* SOURCE DOCUMENT:
Idahoans Mixed About Outcome of Dam Case
by Rocky Barker
Idaho Statesman, November 30, 2009
Norm Semanko of the Coalition for Idaho Water hopes last week's praise of the White House's dam and salmon plan by a judge in Portland means the 19-year effort by Idahoans to protect their water from a federal takeover is nearly over.
And Bill Sedivy, executive director of Idaho Rivers United, hopes U.S. District Judge James Redden isn't ready to relieve the pressure that has forced the Pacific Northwest to change how it operates hydro dams, and has kept salmon from going extinct.
Both men are crossing their fingers that Redden will uphold their ideals as an Endangered Species Act debate helping to shape the Northwest gets close to wrapping up.
Semanko hopes that Idaho may soon be rewarded for its commitment to send 487,000 acre feet of water from southern Idaho reservoirs to help salmon migration under a water rights agreement with the Nez Perce Tribe. The 2005 deal included other measures, such as funding to improve salmon habitat in tributaries like the Lemhi and Pahsimeroi.
Scientists have suggested sending more of the Snake River's warm water downstream in the late summer and fall would be detrimental to salmon.
And in court last week, attorneys for the two Indian tribes still suing the federal government, the Nez Perce and the Spokane, told Redden more Idaho water wasn't needed.
That was proof for Semanko that the collaborative negotiations that led to the Nez Perce agreement have paid off for Idaho's water users.
Semanko's coalition of Idaho interests includes the Port of Lewiston, which would be unable to ship grain and other freight downriver to the Pacific if the four Washington dams were removed.

* QUESTIONS ON THE MATERIAL:
A) In the article on the Idaho dam case, how much water did Idaho commit to send from southern Idaho reservoirs to help salmon migration?
B) Continue the article on the Idaho dam case from its last sentence.

* GIVEN DATA:
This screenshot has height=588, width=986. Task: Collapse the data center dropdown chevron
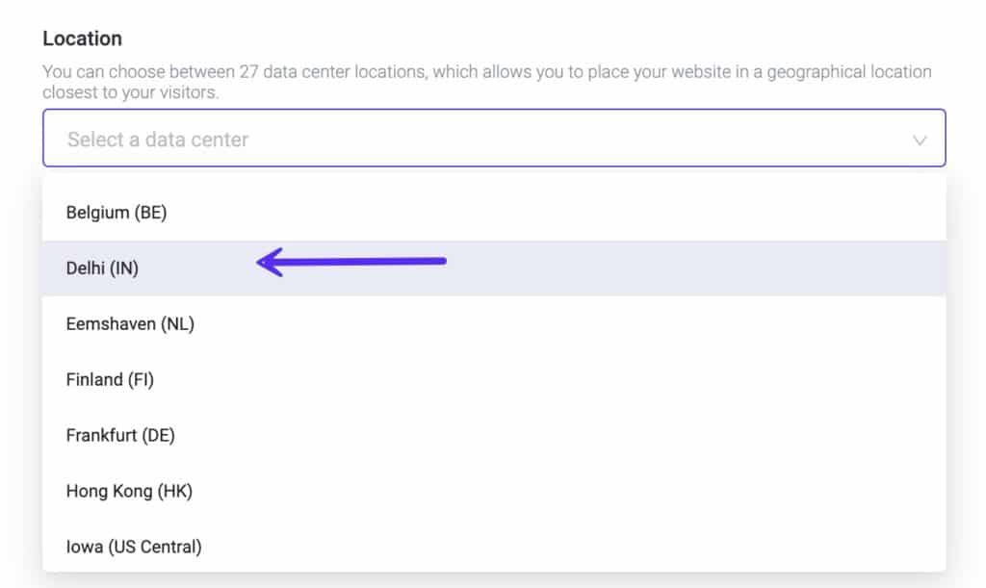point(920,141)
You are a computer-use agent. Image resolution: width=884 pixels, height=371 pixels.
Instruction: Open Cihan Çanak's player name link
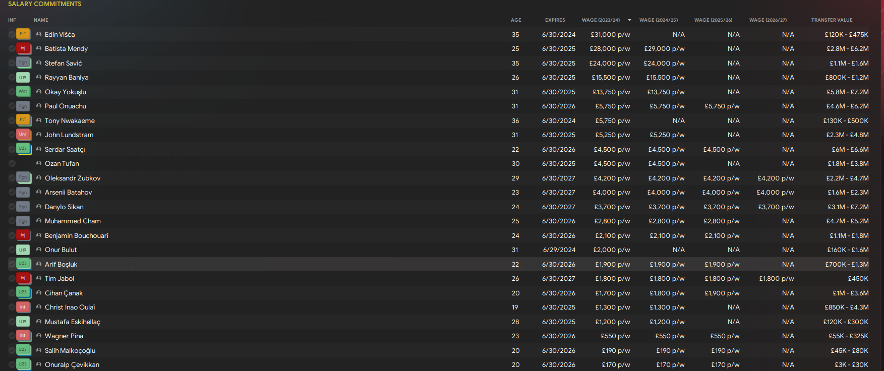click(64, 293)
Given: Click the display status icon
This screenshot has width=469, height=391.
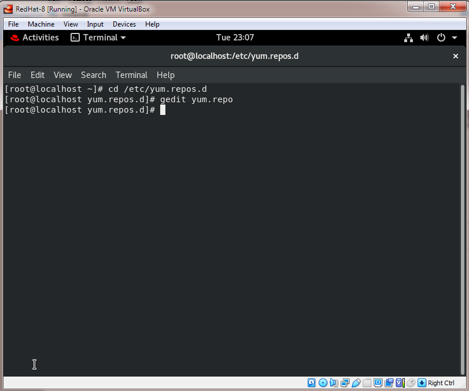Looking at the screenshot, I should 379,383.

---

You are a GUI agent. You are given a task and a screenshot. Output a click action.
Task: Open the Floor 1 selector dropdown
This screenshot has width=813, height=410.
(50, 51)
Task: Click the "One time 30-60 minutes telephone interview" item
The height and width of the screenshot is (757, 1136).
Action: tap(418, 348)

* OUTPUTS BY TASK:
A) 487,000 acre feet

B)
The Obama plan returned the idea of breaching the dams to the table, but wouldn't even allow preparations to begin until upriver salmon stock numbers get nearly as bad as they were in 1995.
If Redden keeps this trigger in place, Sedivy worries that by the time this last resort measure is taken, it would be too late. The plan as it sits also would stop spilling water to aid migration, instead relying on fish slides developed to help divert the salmon away from turbines.
"They still do not offer adequate contingency plans," Sedivy said.
Redden told federal officials to go through another series of legal procedures to add the contingency plans to the Bush administration's "biological opinion" to make it legal. He said he would send them a follow-up letter with his view of other changes that might be necessary to make it legal.
How major those changes will be will determine whether the Obama administration believes it can make them and resubmit the plan, or whether Redden is forced to issue an order to complete the process. Redden made it clear he wants to get it done.
But the plan will only be in place for 10 years, and while the scientists who reviewed it endorsed it, they also said that issues like global warming leave a lot of uncertainty to address.